Он просто хотел спасти свои деньги — деньги, которые он копил таким трудом, таким тяжким трудом, всем жертвовал, чтобы их нажить, с того самого дня, как его отец переехал с какой-то захудалой фермы и арендовал у старого Билла Уорнера на Французовой Балке другую захудалую ферму, какую мог взять только человек, у которого ничего нет за душой, потому что нечего было и надеяться хоть как-то на ней прокормиться, — с того самого первого дня, когда он понял, что и у него ничего нет за душой и ничего не будет, кроме того, что он сам отвоюет себе у времени и судьбы, и для этого у него никогда не будет другого оружия, кроме денег.
Да, да, он всю жизнь жертвовал, жертвовал всеми своими правами, и желаниями, и надеждами, без которых не может жить человек. Вероятно, он никогда не влюбится, не сможет влюбиться, он знал это; ему органически, от природы не суждено было соединить свое неведенье и заложенную, в нем нетронутость с неведеньем и нетронутостью той, которая стала бы его первой любовью. Но ведь он был мужчиной, и это было его неотторжимым правом и надеждой. А вместо этого ему суждено было стать отцом чужого ребенка, иметь жену, которая даже не заплатила ему страстной благодарностью, не говоря уж страстной страстью, потому что на эту страсть он явно был не способен, а заплатила своим приданым.

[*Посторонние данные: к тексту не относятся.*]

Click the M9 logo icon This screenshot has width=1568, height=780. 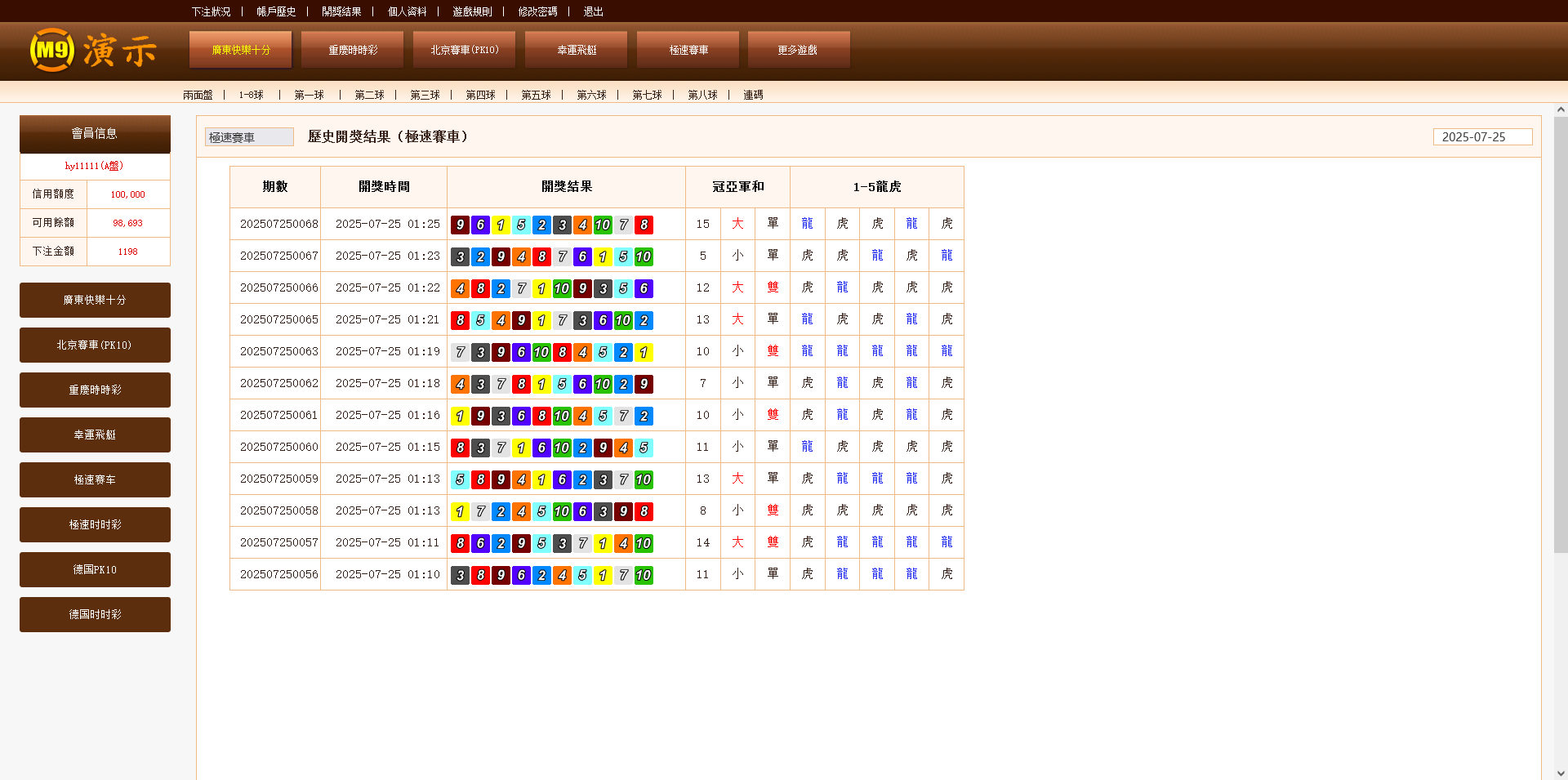tap(52, 50)
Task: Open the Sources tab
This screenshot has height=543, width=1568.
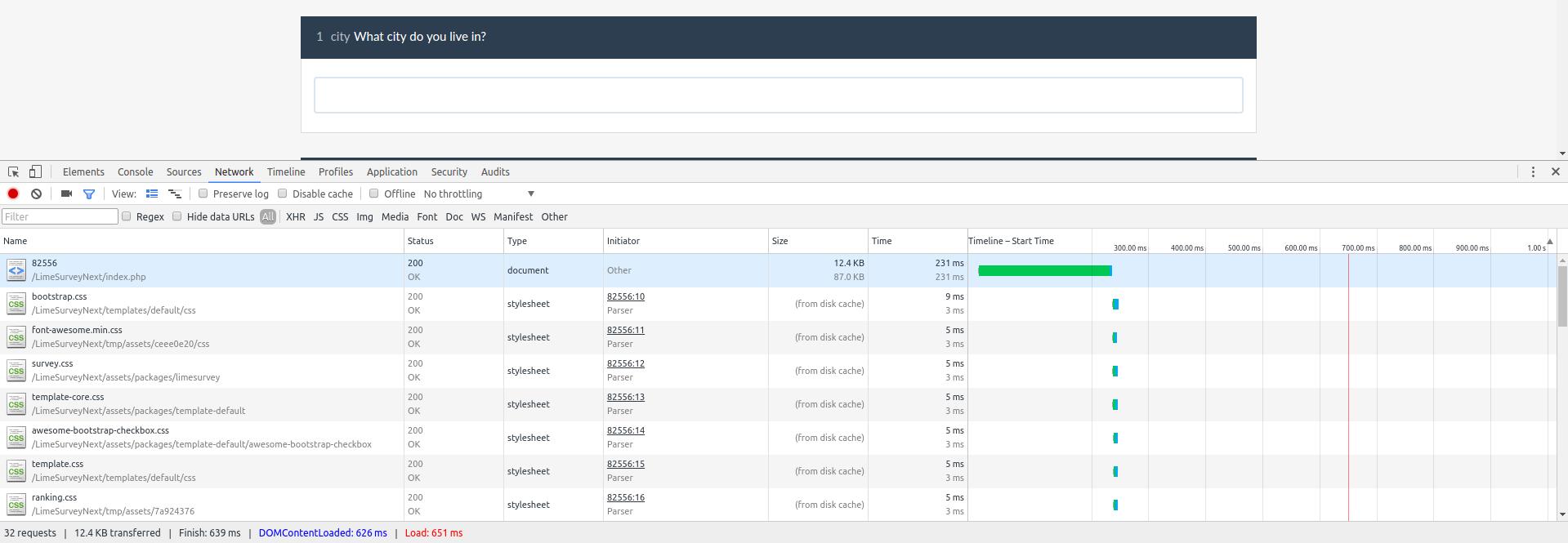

Слишком тяжко работал он ради этих денег всю жизнь, зная, что до конца своих дней ему никогда ни на секунду нельзя будет ослабить свою бдительность, даже не для того, чтобы их умножить, а просто чтобы сохранить, удержать то, что у него уже есть, уже накоплено. Собирая их по ничтожным и жалким крохам, по грошам, он очень скоро, вероятно, тогда же, понял, что никогда не сможет их добывать иначе, как простым муравьиным усердием, не щадя себя, потому что (и тут он впервые в жизни изведал смирение) теперь он понял, что ему, необразованному, не совладать с другими, образованными, которых нужно перехитрить, перемудрить и обобрать, и теперь уж он образованным никогда не станет, потому что уже нет времени, потому что ему суждено сначала испытать нужду, а уж потом приобрести средства, добывать деньги, и, даже кое-что накопив, он не знал, где их надежно сохранить, покуда он научится и сможет защитить их от тех, образованных, что, в свою очередь, постараются его обобрать.
Смирение и, быть может, даже сожаление — хотя на сожаление у него не было времени, — но без отчаянья, хотя у него не было ничего, кроме воли, и нужды, и беспощадности, и упорства, и тех способностей, с которыми он родился, чтобы служить им; никогда в жизни ни один человек ничего ему не дал, и он ничего не ждал от людей до конца жизни; он еще не успел увериться, что в силах бороться и защититься от того врага, который таился в слове Образование, и все же не испытывал ни сомнений, ни колебаний в том, что он должен попытаться сделать это.
Так что сначала он думал только о том, как спасти свои деньги, которые стоили ему так дорого, стоили ему всего, потому что он всей своей жизнью пожертвовал, чтобы их добыть, а значит, в них была его жизнь, и решил забрать их из банка, ненадежность которого его родич уже доказал. В том-то и дело: банк оказался настолько ненадежным, что его мог ограбить даже такой человек, как его родич Байрон, которого он хорошо знал, дурачок, до того трусливый и лишенный воображения даже в воровстве, что он не поднялся выше простого соблазна стащить несколько никелей, десятицентовиков и долларовых бумажек, оставленных на время без присмотра, человек, как сказал бы Рэтлиф, слишком глупый, чтобы даже зваться Сноупсом, настолько глупый, что он не сумел украсть деньги так, чтобы не пришлось бежать в самый Техас и только там рискнуть остановиться хоть на минуту и сосчитать их; в сущности, того, что он сумел украсть, ему едва хватило на железнодорожный билет.